Before addressing the reasonableness of Defendant's fee request, the Undersigned will address QBE's redacted time entries [ECF No. 119-2] and non-compliance with two Court Orders [ECF Nos. 120; 122].

The Undersigned directed QBE to “file under seal unredacted time records” so that the Court could determine whether “some or all of the redactions [were] unnecessary.” [ECF No. 120]. The Order instructed QBE to “highlight those time entries which were filed as redacted time entries in order to facilitate the Court's review.” Id. The Order also explained that “[t]he mere fact that a party prefers that certain time entries not be disclosed is not independently sufficient to justify under-seal status” and required QBE to “file a non-redacted memorandum of law (citing pertinent legal authority) supporting its redactions.” Id.

QBE's initial under-seal unredacted time records did not highlight the redacted time entries as required by the Court's Order. [ECF Nos. 120-21]. Therefore, the Undersigned struck this under-seal filing and provided QBE with another opportunity to comply with the Court's Order. [ECF No. 122]. The Undersigned's second Order [ECF No. 122] “remind[ed] Defendant that it [would] also need to file ‘a non-redacted memorandum of law (citing pertinent legal authority) supporting its redactions.'” Id. (quoting [ECF No. 120]).

Ultimately, QBE filed highlighted, unredacted under-seal time records [ECF No. 123], but it did not file the required memorandum of law justifying its redactions. After an in-camera review of the unredacted billing records, the Undersigned determined that “none of the billing entries warrant[ed] redaction.... [T]here [was] no apparent factual or legal basis for QBE's redactions, S.D. Fla. L.R. 5.4(b)(3), and QBE ha[d] not supplied any despite being given an opportunity to do so.” [ECF No. 124]. The Undersigned therefore instructed “QBE [to] publicly file its billing records on CM/ECF in unredacted form [by April 10, 2023] or the Undersigned [would] be required to eliminate all redacted entries from the fees calculation.” Id. Contrary to this Order, QBE did not publicly file its unredacted time records.

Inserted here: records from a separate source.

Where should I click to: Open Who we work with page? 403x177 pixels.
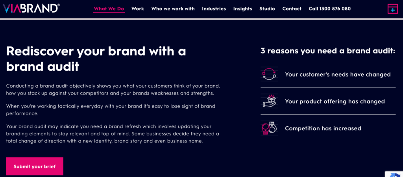point(173,9)
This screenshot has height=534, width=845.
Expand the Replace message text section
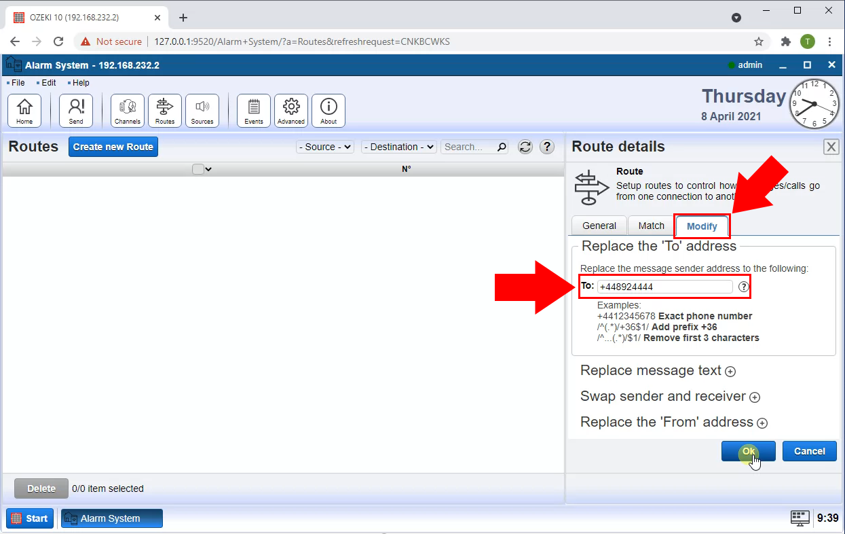coord(730,372)
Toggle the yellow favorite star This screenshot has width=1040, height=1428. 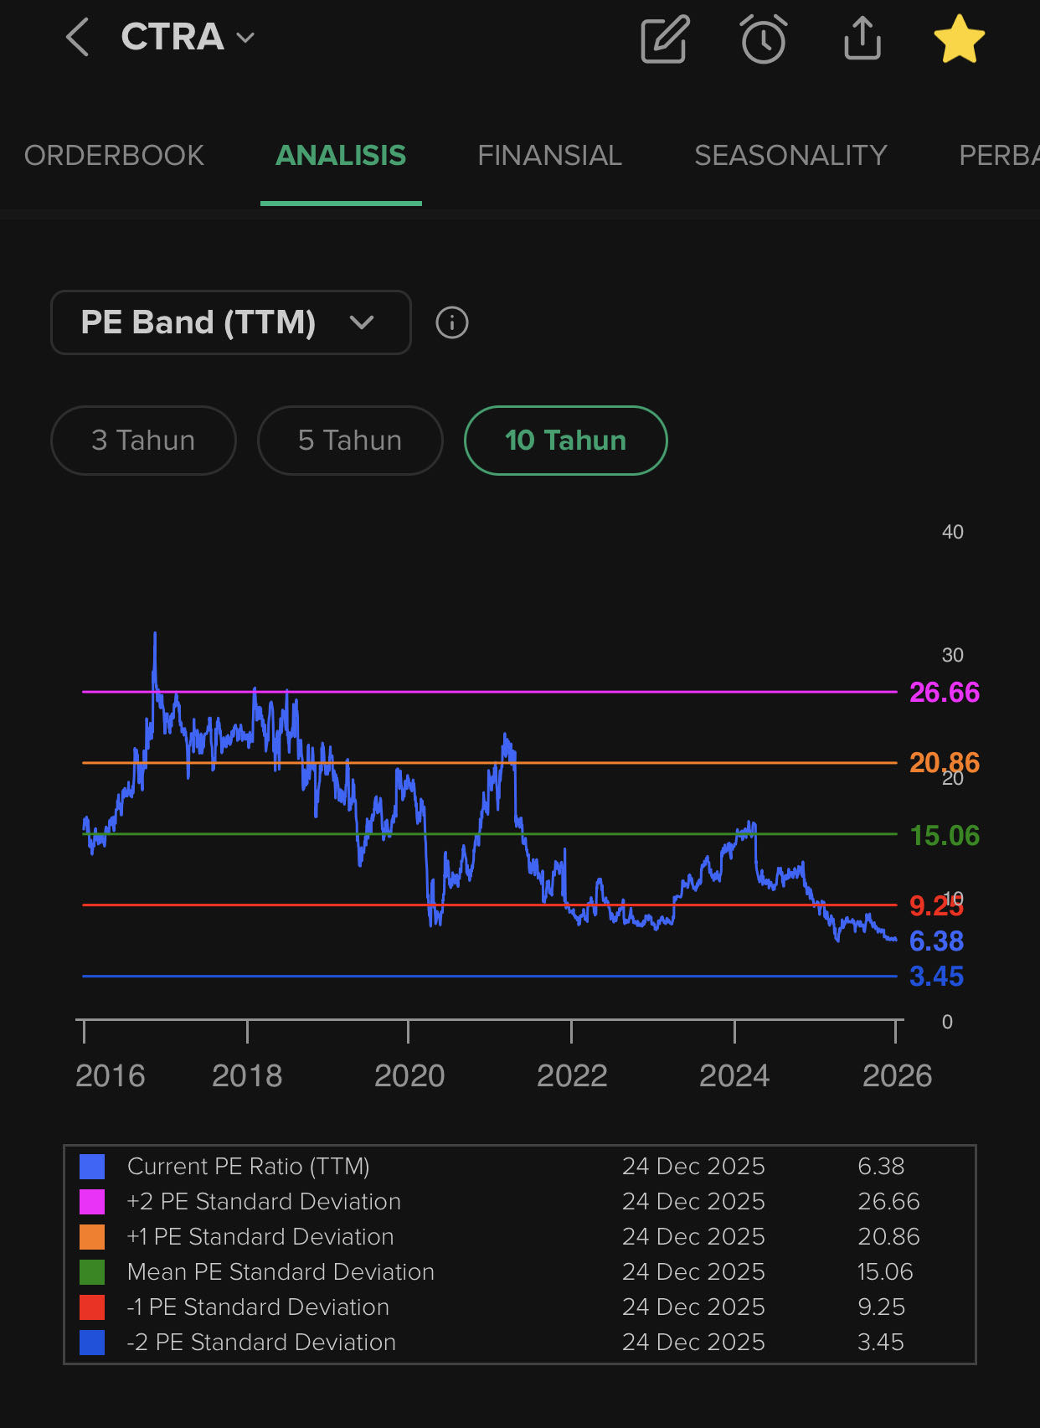[959, 39]
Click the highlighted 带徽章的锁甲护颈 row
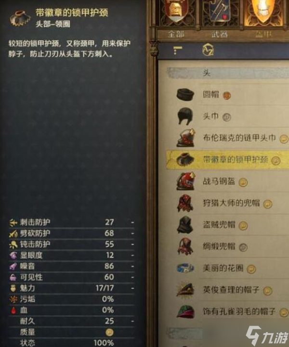 [x=228, y=160]
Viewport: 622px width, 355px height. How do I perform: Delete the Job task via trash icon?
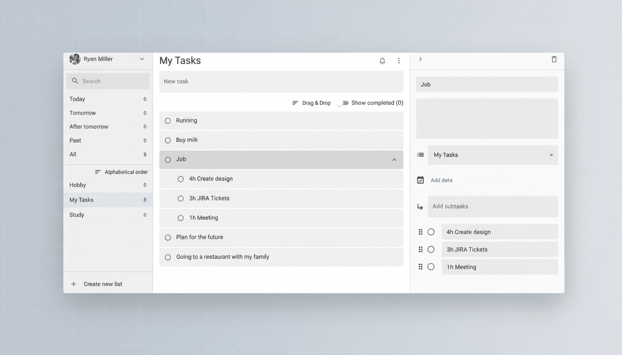click(x=554, y=59)
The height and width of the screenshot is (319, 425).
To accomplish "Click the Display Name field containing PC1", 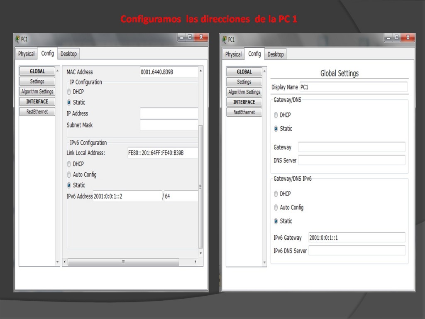I will pos(353,87).
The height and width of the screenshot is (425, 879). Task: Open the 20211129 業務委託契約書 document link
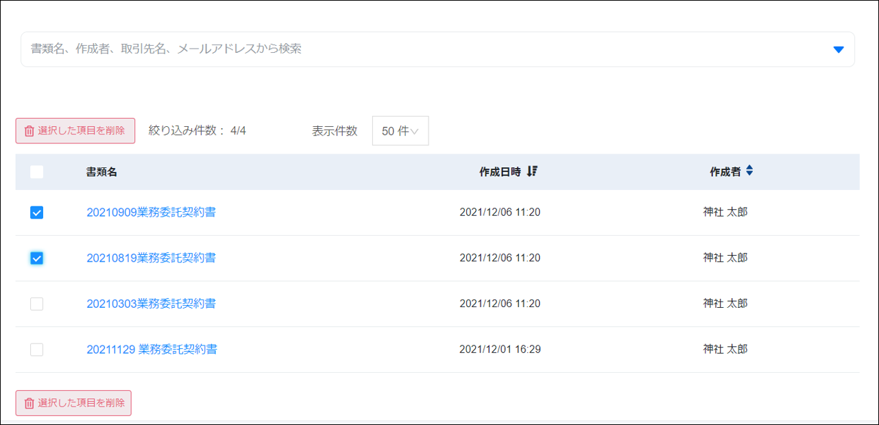pos(152,350)
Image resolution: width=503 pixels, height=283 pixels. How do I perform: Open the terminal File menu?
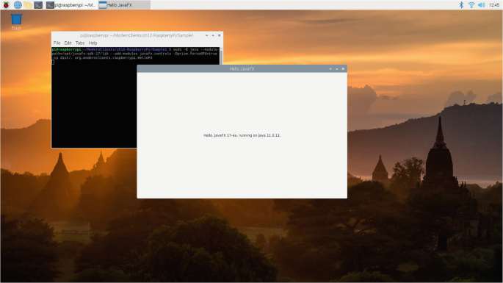coord(57,43)
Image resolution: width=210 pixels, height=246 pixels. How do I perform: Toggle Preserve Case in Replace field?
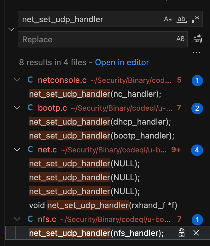pos(180,39)
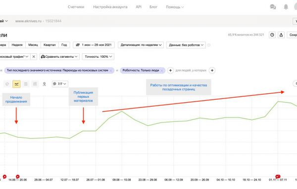The image size is (297, 189).
Task: Go to 'Настройка аккаунта' in the header
Action: coord(110,7)
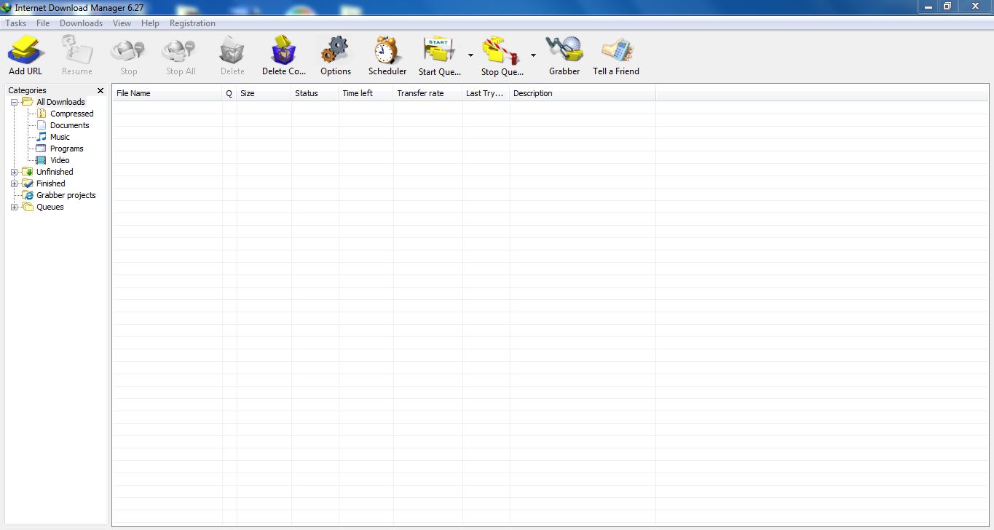Click the Add URL icon
Screen dimensions: 994x530
point(25,51)
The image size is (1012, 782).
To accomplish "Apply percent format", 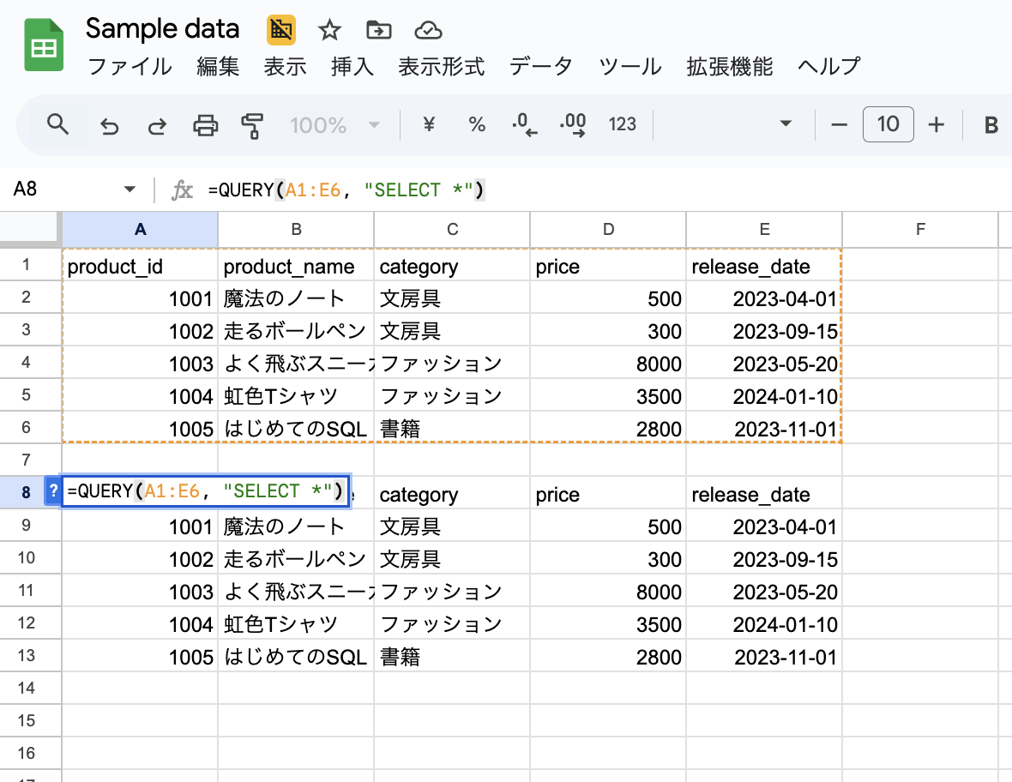I will click(477, 125).
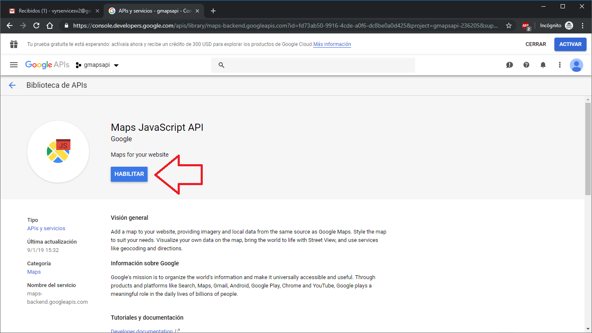This screenshot has height=333, width=592.
Task: Open a new browser tab
Action: point(213,11)
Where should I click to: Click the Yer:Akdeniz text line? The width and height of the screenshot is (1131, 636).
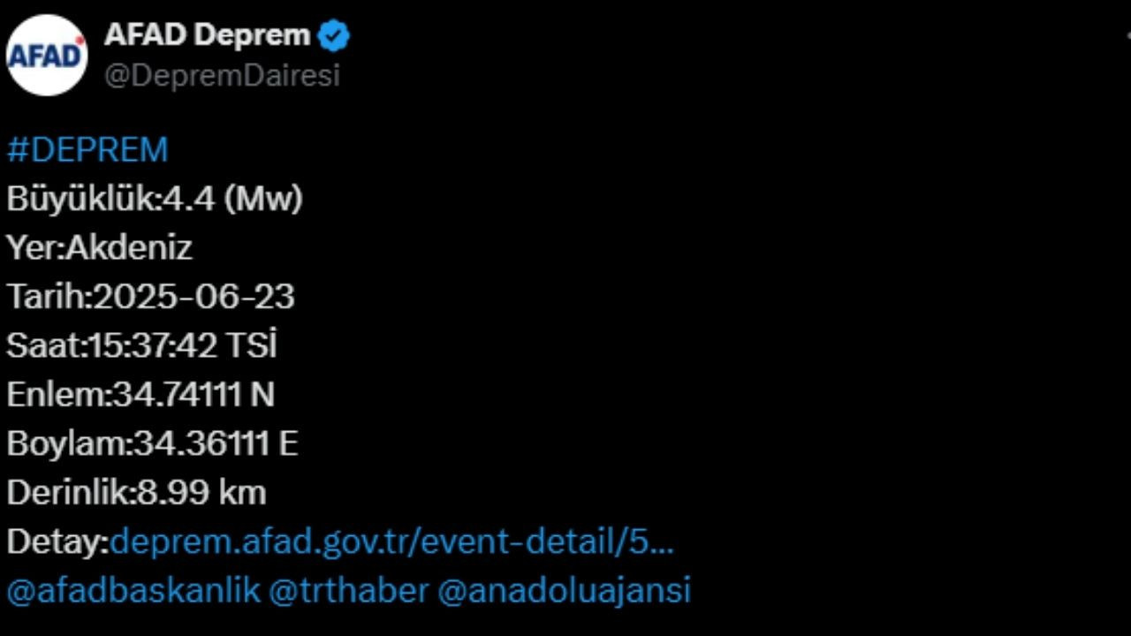[99, 247]
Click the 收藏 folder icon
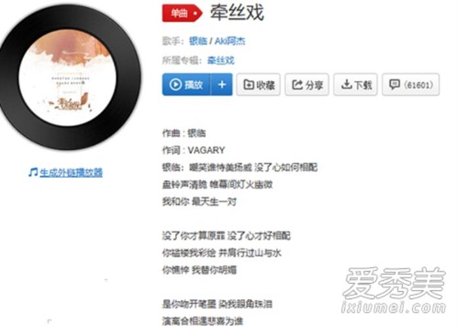The height and width of the screenshot is (326, 459). tap(249, 84)
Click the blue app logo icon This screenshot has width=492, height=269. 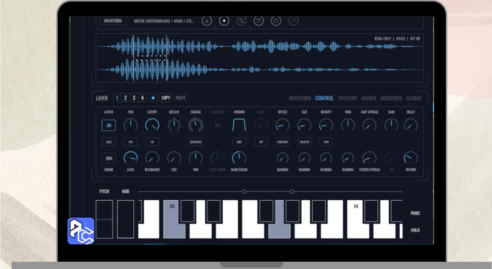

In certain instances, courts have reduced the amount of fees requested to account for unjustified redactions. See, e.g., Rynd v. Nat'l Mut. Fire Ins. Co., No. 8:09-CV-1556-T-27TGW, 2012 WL 939387, at *12 (M.D. Fla. Jan. 25, 2012), report and recommendation adopted, No. 8:09-CV-1556-T-27TGW, 2012 WL 939247 (M.D. Fla. Mar. 20, 2012) (applying a 25 percent reduction where “the redacted information consist[ed] of unspecific information which barely identifie[d] the work that was performed” and did “not reveal the litigation team's mental impressions or otherwise jeopardize the plaintiff's appeal or re-trial strategy”).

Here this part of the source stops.